→ Work order: Keyword search on "browser": report each line of the records that contains it.

● ● ● ●

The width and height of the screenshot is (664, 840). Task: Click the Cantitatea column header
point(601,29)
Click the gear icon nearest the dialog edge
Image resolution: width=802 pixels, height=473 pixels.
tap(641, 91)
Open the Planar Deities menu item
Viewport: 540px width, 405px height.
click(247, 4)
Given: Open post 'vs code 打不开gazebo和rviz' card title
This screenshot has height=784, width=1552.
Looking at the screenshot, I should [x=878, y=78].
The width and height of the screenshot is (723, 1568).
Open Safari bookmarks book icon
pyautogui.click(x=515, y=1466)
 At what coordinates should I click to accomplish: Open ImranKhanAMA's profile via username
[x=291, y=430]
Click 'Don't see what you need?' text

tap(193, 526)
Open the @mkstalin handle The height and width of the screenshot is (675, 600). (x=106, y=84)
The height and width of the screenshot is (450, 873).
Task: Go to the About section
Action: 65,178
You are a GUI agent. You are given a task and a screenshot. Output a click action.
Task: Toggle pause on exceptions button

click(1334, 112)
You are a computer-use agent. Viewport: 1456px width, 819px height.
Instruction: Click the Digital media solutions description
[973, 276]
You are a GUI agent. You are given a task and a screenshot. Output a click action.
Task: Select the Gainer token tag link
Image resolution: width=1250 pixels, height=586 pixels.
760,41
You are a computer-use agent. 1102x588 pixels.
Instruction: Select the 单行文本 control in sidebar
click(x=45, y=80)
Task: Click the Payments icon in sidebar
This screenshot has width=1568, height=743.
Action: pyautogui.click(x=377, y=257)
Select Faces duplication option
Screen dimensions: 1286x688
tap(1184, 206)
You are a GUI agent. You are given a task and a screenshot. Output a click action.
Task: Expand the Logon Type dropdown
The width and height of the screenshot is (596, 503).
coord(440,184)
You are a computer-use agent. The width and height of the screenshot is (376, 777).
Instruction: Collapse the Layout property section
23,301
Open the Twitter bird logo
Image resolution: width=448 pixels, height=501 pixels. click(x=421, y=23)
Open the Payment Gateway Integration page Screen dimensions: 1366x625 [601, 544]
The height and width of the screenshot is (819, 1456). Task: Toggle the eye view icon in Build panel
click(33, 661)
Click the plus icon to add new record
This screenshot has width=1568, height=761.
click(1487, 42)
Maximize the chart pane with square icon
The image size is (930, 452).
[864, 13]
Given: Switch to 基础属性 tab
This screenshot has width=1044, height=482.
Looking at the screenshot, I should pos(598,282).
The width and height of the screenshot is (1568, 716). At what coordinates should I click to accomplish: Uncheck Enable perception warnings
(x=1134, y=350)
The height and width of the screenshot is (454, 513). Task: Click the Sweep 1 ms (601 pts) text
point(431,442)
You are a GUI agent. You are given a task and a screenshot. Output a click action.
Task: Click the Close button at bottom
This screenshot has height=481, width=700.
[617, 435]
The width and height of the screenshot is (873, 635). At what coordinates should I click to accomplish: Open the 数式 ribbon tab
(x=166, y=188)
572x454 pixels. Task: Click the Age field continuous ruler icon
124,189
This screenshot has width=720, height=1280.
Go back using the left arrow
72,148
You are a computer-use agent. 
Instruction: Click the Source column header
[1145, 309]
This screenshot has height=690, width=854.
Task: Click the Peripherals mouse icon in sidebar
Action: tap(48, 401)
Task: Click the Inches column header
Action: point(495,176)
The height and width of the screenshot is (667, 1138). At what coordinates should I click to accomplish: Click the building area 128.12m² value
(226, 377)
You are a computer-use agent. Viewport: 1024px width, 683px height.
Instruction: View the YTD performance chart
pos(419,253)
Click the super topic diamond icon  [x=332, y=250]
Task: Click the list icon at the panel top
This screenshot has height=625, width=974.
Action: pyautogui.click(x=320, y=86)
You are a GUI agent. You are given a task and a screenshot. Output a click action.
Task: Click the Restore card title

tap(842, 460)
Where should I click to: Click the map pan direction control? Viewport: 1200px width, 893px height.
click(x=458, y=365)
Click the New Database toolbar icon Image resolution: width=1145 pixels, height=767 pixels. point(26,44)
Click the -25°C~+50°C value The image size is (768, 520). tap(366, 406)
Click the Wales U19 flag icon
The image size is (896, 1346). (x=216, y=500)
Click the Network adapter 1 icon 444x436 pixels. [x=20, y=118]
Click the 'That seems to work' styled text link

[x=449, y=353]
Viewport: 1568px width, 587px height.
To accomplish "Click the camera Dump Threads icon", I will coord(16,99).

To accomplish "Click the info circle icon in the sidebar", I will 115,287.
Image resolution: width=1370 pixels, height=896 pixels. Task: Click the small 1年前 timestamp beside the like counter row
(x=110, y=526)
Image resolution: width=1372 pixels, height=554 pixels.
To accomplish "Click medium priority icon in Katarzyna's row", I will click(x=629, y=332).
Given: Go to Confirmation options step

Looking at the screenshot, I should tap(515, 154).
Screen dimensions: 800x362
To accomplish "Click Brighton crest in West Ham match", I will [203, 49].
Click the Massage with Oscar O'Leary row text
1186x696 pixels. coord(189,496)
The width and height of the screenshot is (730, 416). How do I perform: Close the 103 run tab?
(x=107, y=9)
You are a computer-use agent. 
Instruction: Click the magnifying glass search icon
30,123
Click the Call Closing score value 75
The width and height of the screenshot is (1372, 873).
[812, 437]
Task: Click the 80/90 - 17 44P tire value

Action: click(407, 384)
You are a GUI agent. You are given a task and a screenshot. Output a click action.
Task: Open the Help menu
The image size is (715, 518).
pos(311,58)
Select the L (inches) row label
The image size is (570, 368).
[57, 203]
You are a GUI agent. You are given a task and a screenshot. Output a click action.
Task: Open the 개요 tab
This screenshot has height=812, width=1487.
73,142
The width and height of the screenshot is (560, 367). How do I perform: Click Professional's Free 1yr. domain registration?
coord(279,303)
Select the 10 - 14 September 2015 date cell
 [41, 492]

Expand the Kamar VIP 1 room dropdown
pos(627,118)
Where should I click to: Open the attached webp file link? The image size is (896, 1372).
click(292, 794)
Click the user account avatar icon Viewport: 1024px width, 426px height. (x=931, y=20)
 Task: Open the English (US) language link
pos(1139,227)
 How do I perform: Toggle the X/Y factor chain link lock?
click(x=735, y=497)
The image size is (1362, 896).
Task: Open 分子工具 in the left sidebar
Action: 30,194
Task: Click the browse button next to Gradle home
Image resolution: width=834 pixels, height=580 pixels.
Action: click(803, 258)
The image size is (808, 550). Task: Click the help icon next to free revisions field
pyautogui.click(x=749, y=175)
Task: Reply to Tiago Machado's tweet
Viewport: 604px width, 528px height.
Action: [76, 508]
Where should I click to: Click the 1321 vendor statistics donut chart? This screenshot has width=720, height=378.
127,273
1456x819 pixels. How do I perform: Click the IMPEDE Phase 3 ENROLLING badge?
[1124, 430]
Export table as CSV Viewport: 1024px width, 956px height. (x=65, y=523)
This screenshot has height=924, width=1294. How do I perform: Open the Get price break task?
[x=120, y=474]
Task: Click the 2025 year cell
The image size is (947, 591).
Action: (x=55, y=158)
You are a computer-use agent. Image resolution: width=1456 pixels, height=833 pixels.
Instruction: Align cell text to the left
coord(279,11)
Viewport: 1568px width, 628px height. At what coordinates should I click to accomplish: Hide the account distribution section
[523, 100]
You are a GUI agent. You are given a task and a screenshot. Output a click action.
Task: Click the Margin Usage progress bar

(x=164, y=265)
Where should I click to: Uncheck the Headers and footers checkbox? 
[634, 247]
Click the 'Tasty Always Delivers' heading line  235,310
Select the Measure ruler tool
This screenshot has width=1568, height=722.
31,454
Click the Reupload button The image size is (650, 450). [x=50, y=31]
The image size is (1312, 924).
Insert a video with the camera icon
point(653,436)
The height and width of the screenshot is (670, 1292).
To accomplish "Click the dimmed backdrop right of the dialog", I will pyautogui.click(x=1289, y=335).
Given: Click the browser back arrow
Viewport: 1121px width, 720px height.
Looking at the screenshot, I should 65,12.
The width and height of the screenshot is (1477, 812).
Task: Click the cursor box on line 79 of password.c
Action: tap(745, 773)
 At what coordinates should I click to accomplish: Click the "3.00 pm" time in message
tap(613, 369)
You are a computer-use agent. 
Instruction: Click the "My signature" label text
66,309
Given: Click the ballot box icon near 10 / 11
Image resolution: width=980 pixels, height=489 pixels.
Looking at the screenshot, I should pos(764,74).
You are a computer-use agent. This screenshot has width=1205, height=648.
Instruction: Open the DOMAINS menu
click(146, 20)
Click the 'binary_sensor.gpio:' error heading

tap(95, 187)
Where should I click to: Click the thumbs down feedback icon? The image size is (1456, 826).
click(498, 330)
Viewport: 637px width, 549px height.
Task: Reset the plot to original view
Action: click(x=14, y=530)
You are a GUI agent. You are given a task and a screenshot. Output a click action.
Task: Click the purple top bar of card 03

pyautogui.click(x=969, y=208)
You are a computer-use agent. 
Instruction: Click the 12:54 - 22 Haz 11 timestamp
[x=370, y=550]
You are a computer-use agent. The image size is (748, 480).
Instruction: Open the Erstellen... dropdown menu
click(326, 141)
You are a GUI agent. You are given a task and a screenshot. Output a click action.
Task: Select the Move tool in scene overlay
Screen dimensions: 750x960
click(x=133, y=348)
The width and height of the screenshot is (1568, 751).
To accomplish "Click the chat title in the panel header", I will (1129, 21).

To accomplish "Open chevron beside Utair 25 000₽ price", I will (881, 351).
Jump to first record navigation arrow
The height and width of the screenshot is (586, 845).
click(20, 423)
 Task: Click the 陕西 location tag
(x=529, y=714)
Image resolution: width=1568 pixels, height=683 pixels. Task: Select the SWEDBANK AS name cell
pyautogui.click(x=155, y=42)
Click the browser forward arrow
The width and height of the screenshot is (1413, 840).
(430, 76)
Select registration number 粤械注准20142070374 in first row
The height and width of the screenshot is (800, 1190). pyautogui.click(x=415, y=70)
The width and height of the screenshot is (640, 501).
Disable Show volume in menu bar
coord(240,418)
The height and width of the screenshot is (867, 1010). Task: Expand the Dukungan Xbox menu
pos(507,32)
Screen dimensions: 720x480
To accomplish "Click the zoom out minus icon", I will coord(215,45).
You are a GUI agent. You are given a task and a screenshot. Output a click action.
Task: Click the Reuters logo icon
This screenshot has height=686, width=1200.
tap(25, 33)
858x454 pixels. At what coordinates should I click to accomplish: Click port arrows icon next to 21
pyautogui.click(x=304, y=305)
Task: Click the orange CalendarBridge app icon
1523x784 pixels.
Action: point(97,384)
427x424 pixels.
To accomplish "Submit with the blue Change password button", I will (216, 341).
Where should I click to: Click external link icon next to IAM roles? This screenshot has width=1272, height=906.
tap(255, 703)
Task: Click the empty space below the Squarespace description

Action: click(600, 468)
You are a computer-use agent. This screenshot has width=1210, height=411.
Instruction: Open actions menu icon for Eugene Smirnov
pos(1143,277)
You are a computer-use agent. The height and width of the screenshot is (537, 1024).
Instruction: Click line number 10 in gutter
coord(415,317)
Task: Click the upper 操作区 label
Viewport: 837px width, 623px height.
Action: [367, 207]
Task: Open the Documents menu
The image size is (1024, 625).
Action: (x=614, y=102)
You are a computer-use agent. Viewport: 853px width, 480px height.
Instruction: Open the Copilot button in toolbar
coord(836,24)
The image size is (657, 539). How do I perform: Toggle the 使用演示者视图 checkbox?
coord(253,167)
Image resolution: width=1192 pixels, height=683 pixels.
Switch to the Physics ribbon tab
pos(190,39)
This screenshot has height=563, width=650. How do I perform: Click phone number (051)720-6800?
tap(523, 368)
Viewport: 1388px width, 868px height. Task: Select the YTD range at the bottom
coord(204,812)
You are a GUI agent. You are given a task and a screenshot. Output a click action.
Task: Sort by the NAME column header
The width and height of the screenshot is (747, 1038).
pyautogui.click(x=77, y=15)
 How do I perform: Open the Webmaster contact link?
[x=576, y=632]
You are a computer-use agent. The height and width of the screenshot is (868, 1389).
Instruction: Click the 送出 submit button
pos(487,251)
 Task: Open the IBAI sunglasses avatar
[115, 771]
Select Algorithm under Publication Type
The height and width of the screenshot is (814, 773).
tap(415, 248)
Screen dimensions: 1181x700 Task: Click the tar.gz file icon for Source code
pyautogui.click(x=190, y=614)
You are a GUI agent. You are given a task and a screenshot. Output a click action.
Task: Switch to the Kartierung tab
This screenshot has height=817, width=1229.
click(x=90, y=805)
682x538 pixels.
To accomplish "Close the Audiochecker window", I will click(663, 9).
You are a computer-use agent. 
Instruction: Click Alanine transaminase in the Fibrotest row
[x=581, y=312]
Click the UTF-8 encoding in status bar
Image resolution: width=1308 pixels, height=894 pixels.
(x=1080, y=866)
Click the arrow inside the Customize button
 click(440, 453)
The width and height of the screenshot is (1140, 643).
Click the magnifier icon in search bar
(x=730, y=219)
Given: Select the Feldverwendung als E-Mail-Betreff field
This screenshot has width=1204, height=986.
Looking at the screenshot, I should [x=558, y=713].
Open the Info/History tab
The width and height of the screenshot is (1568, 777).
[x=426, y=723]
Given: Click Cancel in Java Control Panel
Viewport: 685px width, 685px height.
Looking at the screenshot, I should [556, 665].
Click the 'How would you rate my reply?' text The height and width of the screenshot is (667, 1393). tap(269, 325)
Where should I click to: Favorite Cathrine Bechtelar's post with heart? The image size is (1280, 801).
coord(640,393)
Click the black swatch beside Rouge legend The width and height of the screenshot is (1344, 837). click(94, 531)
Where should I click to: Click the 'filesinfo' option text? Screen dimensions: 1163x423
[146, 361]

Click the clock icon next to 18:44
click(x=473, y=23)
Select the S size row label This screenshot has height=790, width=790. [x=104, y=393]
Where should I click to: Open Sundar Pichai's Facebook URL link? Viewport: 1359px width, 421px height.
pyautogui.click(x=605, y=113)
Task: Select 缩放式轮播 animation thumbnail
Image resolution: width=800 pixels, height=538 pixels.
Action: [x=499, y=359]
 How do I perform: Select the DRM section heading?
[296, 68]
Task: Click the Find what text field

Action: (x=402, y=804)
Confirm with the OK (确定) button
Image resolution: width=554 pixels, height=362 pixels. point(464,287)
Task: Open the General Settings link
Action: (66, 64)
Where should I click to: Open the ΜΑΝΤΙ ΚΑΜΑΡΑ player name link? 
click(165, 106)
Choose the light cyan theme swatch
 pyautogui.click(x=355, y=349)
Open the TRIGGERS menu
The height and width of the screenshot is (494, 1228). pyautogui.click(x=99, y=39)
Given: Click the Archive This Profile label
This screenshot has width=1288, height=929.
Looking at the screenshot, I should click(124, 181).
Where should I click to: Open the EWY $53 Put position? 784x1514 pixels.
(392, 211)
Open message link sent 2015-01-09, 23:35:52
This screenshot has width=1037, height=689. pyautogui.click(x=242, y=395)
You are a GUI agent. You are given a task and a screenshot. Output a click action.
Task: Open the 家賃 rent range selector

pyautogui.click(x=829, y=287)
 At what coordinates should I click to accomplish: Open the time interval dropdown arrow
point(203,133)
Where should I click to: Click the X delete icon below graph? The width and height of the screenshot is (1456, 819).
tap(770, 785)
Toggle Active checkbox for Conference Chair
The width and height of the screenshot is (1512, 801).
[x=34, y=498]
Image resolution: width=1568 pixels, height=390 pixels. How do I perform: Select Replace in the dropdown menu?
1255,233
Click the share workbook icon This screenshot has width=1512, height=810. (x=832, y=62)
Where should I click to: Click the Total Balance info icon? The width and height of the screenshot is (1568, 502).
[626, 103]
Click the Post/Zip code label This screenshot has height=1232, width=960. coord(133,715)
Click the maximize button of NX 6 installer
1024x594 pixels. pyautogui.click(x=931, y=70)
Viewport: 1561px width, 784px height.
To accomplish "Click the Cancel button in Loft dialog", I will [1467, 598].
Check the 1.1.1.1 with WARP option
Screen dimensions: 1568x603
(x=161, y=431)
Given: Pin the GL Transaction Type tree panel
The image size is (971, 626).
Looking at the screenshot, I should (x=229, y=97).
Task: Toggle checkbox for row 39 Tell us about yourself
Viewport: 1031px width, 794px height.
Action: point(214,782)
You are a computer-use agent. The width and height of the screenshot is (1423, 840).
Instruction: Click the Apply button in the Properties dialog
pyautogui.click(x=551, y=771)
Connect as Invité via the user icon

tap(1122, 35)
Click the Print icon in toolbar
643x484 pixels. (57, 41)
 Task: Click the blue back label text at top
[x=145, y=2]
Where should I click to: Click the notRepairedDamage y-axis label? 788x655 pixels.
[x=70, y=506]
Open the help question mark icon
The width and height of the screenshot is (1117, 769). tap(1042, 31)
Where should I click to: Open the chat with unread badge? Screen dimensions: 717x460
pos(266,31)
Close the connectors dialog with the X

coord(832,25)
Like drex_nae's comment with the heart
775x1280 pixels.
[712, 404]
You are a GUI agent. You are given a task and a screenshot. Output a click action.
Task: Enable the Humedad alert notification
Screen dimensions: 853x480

● ● ● ●

→ Result:
Given: Click the browser back arrow
Click the browser forward arrow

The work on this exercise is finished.